Dear Curiosity Journal,

It’s curious how some days you can sense the wheel of the year turning. A first frost has this effect for me. When you go to sleep to green and wake up to black, the shift feels shaky, like a teenager learning to drive a stick shift, leaving a bit of whiplash. We harvested the last of the gardens from plants still plump with life as the hard frost descended around us on Sunday night. On Monday morning, stems slumped over, and leaves lay liquidated in the field. There is no hand that slaps like that of Mother Nature, a seasonal death sentence, a widespread killing blow. So, it was fitting that Monday I delivered the Catrina sculptures for their continued exhibition at Youth Initiative High School and the Pump House Regional Arts Center.
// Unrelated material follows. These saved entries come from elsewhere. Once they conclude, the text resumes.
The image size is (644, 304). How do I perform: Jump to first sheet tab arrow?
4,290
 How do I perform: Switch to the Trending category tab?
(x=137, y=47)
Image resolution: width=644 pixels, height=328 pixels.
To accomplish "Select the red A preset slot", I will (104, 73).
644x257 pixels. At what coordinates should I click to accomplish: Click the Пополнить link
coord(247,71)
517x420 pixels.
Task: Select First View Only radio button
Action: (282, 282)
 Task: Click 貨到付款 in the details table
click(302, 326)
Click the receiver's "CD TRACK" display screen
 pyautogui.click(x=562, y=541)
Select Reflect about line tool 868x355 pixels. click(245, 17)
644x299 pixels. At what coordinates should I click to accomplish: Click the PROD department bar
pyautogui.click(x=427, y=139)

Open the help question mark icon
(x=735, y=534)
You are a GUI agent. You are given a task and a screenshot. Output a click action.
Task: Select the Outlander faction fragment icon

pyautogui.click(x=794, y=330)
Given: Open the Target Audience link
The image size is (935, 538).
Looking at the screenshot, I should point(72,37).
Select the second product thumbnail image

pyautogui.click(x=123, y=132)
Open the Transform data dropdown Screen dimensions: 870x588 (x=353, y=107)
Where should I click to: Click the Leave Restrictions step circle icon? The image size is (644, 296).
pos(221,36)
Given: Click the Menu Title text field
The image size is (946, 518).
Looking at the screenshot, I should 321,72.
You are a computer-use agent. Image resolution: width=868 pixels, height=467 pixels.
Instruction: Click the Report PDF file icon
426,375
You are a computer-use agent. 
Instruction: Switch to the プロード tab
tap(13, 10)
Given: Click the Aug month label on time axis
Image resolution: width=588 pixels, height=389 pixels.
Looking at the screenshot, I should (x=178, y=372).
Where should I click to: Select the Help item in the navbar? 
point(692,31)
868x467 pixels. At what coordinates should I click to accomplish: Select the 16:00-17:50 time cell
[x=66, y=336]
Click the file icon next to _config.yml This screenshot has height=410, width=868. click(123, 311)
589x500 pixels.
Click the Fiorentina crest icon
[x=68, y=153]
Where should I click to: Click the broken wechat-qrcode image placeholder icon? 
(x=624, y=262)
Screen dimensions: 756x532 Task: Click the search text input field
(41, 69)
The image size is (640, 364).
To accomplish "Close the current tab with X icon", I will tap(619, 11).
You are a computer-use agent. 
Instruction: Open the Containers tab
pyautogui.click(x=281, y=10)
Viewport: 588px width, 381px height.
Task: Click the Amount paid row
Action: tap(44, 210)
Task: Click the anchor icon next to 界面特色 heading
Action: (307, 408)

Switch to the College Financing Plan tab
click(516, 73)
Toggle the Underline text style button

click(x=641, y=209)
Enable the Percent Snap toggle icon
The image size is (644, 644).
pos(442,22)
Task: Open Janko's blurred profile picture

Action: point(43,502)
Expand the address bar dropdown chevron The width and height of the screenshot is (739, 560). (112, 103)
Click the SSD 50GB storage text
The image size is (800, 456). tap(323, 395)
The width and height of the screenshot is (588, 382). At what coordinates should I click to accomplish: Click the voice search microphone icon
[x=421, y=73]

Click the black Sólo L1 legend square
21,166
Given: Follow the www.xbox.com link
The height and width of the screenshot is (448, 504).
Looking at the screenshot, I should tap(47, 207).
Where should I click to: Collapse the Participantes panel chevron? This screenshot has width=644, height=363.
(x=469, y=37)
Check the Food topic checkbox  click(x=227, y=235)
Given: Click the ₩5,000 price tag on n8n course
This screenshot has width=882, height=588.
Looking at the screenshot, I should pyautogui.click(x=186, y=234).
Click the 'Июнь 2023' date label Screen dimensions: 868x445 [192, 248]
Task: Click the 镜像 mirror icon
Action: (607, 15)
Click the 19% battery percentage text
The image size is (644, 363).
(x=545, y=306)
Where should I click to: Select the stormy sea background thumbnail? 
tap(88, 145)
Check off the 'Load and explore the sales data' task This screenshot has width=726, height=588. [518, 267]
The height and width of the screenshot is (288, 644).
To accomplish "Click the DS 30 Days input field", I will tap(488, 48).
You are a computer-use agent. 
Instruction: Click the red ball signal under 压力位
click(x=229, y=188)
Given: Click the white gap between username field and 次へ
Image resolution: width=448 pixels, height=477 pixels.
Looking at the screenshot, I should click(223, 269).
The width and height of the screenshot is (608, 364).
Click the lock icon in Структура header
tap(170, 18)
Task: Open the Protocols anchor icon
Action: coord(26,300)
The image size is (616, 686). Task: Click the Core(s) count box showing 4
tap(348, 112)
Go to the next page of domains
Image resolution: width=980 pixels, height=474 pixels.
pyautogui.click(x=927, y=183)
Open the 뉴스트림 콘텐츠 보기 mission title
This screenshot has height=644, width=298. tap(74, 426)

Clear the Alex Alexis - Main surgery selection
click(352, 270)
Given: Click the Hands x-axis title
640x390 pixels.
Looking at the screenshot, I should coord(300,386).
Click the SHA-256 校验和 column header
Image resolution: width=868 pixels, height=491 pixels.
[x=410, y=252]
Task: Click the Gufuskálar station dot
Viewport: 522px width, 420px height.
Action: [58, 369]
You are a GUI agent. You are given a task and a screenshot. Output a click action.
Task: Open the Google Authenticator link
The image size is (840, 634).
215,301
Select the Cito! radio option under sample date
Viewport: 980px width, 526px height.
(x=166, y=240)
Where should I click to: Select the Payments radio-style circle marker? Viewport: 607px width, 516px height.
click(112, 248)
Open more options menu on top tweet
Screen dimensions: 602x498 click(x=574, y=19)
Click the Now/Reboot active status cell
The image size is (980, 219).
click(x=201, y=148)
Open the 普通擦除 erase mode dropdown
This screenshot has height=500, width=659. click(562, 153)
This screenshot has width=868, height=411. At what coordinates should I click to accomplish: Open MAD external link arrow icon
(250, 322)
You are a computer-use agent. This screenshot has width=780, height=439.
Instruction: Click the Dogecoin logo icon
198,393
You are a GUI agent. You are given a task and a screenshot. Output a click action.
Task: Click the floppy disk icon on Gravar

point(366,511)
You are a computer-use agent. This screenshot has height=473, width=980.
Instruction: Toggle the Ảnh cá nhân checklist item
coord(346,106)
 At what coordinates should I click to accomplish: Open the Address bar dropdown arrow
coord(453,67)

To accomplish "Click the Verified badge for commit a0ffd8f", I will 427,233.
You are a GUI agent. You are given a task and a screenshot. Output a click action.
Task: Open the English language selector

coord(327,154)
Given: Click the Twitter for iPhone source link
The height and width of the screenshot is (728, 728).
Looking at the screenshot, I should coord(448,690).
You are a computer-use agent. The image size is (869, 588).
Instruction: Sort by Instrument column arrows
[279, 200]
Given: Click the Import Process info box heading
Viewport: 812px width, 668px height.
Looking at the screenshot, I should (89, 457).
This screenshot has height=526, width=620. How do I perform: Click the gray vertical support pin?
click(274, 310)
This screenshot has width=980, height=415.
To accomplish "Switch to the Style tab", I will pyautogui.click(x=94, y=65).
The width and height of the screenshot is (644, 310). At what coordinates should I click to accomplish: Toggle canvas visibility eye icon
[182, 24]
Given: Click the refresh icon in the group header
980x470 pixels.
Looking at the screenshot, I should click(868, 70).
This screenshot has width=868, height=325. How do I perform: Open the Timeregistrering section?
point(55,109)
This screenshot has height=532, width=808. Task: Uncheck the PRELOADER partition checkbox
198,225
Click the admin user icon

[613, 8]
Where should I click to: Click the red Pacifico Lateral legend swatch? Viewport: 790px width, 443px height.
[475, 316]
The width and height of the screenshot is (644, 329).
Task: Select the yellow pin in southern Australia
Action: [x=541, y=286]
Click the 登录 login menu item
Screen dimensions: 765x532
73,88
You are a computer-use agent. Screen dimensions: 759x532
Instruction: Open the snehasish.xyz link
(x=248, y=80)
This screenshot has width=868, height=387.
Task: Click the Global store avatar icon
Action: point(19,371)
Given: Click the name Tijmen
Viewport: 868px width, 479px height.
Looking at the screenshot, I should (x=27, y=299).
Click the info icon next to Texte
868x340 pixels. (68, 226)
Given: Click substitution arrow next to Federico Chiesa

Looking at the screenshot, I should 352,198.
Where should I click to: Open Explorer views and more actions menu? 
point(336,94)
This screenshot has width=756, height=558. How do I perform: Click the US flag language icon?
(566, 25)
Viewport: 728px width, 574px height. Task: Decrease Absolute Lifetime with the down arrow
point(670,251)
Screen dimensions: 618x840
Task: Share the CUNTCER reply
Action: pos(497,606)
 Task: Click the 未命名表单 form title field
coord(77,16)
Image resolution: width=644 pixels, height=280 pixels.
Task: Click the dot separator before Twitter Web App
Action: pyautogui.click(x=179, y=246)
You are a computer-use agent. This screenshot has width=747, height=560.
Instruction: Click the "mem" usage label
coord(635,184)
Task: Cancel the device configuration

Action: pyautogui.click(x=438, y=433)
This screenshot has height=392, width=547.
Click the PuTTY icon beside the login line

It felt surreal to drive around with these goddesses of death, my skeletal co-pilots, who brought big smiles to everyone I encountered. These lovely figures, formed as an expression of death, arguably human beings greatest fear, inspire fascination, and a further exploration of our seasonal celebration of death, the thinning of the veil, and all that frightens us. I too gained great joy from seeing Garbancera and Oaxaca standing proudly in the gallery, already surrounded by a family snapping photos with them. I was practically tingling from the sheer interconnection of it all, another microcosm of the Driftless Curiosity mission.